Study on Subject Search Technology of Web-oriented Text Mining

【作者】 段平

【导师】 刘志镜;

【作者基本信息】 西安电子科技大学 , 计算机应用技术, 2008, 硕士

【摘要】 随着因特网的快速发展,海量的Web数据资源已经成为人们获取知识与信息的重要来源。由于Web资源具有半结构性、离散性、实时性和异构性等特点,用户很难快速准确地从Web上获取真正有价值的信息。获取Web信息的主要方法是使用搜索引擎,而现在流行的通用搜索引擎不能很好的提供信息结构抽取、Web文本内容的分类、过滤以及文档理解方面的功能。因此,如何设计搜索引擎技术,使之更适应的对Web资源进行高效的挖掘就成为了研究热点。本论文的研究内容是面向Web文本挖掘的主题搜索引擎研究与系统设计。重点讨论了当前流行的Web挖掘以及搜索引擎的核心技术,并且设计和实现主题Web信息挖掘和搜索原型系统Label3。本文的主要工作研究如下:主题爬虫技术:改进了以往的爬虫策略,提出了基于非贪婪遗传算法的网络爬虫搜索策略,对各个算法进行数据分析和性能比较。语言过滤分词、中文字词切分算法:考虑到拉丁语言与中文语言的差异,本文讨论了各自的语言分词算法,特别针对中文语言的特殊性,提出了基于字典的“词元”分词算法。Web数据的挖掘算法:主要是对采集到的Web数据,进行数据聚类分类,发现数据的内在联系,并且提取文本的类别信息,为用户提供更好的信息服务。数据索引和检索机制:数据索引机制采用独特的倒排序策略来建立数据索引,对获取的文本信息进行细化。信息查询检索服务针对不同类别网页分类查询,使用户的得到的搜索结果更加精确。针对以上研究成果,本文描述了原型系统的设计实现细节。

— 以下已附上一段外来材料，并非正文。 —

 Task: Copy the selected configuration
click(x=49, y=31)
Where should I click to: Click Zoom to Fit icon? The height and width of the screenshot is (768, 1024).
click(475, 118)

【Abstract】 With fast development of Internet, mass Web data resources have become important source of knowledge and information obtainment. Due to the characters of Web resources, such as half-structure, discreteness, real-time and isomerous property, it is hard for users to get real valuable information fast and accurately from Web. The main method of getting Web information is using search engine. But the common popular search engine can not support some functions, such as information structure extraction, classification and filtration of Web text content, document understanding and so on. Therefore, how to design search engine fit for efficient Web data-mining has become hot research object.This study focuses on object search research and system design oriented to Web text mining. Current popular key technique of Web mining and search engine is importantly discussed. And prototype system named Label3 of object Web information mining and search is designed and implemented. The main research tasks can be described as follows:Object crawler technology: Past crawler strategy is improved, and search strategy of Based on genetic greedy algorithm net crawler is proposed. Besides, data analysis and performance comparison of each algorithm are given.Algorithms of filter splitting、Chinese word splitting: Considering the difference of Latin language and Chinese, we discuss word splitting algorithms of each language. Based on the specialty of Chinese, a dictionary-based word splitting algorithm named“Word cell”is proposed.Web data mining algorithm: It is mainly to cluster and classify the collected Web data, discover the inner relationship of data, and extract type information of text. This algorithm can provide better information serving for users.Data index and retrieval scheme: Unique reverse-order stratagem is adopted by data index scheme to form data index, and refine the obtained text information. The information query implement retrieval according to web pages with different type, and the retrieval results are more accurate.Based on above research achievements, details of prototype system design and implement is descried in this study.